Set problem
Can you print, word for word, every line from the one containing "260, 793, 278)" through the one containing "379, 825, 386)", with both of those lines included?

Material for this exercise
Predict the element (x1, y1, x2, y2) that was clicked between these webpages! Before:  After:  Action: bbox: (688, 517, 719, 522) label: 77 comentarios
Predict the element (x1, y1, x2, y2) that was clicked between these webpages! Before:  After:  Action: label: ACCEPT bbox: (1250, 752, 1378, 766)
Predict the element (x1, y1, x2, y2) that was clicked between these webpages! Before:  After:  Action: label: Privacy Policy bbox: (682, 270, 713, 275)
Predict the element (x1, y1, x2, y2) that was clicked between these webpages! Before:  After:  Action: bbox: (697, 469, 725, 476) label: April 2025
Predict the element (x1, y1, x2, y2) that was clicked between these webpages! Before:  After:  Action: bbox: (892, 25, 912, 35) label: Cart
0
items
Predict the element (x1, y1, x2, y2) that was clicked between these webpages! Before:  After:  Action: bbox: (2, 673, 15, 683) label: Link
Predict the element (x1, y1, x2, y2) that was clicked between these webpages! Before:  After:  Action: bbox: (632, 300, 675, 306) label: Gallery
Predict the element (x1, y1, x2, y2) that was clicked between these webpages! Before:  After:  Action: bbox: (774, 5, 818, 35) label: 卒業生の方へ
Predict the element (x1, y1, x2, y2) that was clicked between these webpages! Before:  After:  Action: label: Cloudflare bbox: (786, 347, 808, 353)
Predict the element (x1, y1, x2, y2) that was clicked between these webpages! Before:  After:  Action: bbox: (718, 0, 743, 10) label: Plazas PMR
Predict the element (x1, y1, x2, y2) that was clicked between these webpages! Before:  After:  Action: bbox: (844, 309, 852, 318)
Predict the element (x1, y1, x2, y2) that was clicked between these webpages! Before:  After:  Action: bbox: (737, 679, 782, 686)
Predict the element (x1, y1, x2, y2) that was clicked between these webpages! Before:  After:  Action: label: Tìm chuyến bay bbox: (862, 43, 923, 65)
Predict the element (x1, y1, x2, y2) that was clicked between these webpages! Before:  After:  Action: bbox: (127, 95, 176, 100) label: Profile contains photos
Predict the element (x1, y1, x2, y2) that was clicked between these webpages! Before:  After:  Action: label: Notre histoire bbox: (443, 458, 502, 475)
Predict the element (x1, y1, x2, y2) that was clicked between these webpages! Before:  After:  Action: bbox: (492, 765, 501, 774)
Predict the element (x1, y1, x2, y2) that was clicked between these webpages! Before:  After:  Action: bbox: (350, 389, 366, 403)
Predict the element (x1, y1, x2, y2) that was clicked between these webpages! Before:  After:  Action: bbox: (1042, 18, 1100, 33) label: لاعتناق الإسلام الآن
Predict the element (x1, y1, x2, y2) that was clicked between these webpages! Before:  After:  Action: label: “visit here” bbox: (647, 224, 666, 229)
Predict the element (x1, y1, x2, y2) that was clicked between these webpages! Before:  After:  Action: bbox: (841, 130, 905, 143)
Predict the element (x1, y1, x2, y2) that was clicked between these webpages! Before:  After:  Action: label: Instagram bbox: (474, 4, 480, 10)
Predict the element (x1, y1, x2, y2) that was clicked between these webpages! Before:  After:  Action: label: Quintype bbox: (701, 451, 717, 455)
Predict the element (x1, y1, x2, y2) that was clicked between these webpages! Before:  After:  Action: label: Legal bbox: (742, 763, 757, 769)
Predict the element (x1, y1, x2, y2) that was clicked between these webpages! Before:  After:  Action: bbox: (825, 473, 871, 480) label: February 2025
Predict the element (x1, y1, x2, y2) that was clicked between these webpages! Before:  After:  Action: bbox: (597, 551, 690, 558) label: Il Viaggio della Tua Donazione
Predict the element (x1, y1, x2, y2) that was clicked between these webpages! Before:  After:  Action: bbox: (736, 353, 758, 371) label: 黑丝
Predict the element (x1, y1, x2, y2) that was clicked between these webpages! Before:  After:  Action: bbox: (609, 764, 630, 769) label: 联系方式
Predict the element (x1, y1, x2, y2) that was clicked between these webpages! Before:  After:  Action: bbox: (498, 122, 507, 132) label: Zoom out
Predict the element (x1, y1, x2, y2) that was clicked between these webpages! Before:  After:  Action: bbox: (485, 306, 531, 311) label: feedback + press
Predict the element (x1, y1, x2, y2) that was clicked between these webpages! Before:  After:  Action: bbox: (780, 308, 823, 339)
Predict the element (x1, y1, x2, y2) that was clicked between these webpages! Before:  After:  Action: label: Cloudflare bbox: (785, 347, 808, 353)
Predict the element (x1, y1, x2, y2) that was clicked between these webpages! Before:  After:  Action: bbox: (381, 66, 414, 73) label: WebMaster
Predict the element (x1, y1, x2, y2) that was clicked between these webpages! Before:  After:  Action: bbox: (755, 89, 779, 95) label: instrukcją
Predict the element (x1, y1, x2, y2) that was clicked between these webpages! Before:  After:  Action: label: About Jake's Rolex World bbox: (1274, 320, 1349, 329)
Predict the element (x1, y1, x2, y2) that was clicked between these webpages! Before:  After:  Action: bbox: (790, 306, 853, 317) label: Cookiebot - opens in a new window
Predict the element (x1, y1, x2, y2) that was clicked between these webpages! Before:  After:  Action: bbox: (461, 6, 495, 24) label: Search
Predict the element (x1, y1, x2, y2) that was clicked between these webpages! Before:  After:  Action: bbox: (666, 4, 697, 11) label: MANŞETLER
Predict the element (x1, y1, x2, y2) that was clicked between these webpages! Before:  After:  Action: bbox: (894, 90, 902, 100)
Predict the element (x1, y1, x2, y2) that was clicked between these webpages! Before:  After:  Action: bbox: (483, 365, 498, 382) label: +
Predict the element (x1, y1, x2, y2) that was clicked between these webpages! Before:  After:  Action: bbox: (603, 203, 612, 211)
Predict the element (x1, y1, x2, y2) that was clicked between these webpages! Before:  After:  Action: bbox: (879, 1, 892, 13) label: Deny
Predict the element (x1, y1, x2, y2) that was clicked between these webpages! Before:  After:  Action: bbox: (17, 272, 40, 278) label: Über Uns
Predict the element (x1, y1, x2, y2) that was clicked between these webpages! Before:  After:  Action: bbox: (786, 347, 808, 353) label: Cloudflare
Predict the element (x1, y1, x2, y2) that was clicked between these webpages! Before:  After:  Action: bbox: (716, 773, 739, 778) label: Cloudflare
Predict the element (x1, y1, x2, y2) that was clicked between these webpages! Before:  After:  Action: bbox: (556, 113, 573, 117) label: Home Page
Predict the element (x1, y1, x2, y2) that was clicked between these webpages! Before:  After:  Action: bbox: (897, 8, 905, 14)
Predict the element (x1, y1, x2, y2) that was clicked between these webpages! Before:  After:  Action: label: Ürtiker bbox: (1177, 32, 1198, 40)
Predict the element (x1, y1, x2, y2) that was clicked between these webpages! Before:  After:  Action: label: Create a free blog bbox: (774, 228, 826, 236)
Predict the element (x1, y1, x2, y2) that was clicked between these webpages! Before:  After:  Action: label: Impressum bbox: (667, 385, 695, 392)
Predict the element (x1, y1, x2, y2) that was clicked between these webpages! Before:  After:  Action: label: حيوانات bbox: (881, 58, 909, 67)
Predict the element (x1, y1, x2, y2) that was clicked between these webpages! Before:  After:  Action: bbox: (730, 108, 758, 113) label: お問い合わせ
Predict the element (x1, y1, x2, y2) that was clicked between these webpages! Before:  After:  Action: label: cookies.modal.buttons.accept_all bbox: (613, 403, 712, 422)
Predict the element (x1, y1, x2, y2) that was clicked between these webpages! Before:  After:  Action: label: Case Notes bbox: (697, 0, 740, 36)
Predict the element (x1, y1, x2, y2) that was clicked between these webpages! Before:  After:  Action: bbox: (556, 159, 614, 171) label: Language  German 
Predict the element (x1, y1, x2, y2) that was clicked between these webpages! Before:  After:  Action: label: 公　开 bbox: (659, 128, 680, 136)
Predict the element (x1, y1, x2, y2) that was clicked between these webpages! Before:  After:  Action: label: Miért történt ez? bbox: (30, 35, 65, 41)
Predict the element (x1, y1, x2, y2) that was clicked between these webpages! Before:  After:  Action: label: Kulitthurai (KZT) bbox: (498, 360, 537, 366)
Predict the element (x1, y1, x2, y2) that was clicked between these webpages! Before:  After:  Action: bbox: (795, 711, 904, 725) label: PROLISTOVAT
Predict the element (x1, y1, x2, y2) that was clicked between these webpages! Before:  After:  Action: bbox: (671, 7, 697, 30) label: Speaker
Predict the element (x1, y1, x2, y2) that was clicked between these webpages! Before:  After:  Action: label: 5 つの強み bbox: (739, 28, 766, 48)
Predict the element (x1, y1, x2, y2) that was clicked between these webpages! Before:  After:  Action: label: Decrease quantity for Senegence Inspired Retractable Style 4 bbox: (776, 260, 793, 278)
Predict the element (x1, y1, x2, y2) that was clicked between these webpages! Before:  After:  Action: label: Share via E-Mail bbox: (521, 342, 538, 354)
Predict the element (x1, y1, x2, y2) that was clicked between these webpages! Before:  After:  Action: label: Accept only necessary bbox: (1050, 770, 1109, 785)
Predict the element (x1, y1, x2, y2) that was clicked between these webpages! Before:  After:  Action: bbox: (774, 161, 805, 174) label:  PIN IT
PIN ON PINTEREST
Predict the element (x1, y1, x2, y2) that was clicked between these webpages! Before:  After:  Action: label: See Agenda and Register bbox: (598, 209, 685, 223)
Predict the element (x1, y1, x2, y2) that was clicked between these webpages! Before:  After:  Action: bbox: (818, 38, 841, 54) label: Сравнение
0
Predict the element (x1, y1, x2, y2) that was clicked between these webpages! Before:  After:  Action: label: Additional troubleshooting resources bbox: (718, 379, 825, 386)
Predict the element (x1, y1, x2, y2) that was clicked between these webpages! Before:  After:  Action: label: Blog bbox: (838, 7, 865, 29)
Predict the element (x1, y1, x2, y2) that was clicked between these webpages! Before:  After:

Task result
Predict the element (x1, y1, x2, y2) that was clicked between these webpages! Before:  After:  Action: label: Decrease quantity for Senegence Inspired Retractable Style 4 bbox: (776, 260, 793, 278)
Predict the element (x1, y1, x2, y2) that was clicked between these webpages! Before:  After:  Action: label: Share via E-Mail bbox: (521, 342, 538, 354)
Predict the element (x1, y1, x2, y2) that was clicked between these webpages! Before:  After:  Action: label: Accept only necessary bbox: (1050, 770, 1109, 785)
Predict the element (x1, y1, x2, y2) that was clicked between these webpages! Before:  After:  Action: bbox: (774, 161, 805, 174) label:  PIN IT
PIN ON PINTEREST
Predict the element (x1, y1, x2, y2) that was clicked between these webpages! Before:  After:  Action: label: See Agenda and Register bbox: (598, 209, 685, 223)
Predict the element (x1, y1, x2, y2) that was clicked between these webpages! Before:  After:  Action: bbox: (818, 38, 841, 54) label: Сравнение
0
Predict the element (x1, y1, x2, y2) that was clicked between these webpages! Before:  After:  Action: label: Additional troubleshooting resources bbox: (718, 379, 825, 386)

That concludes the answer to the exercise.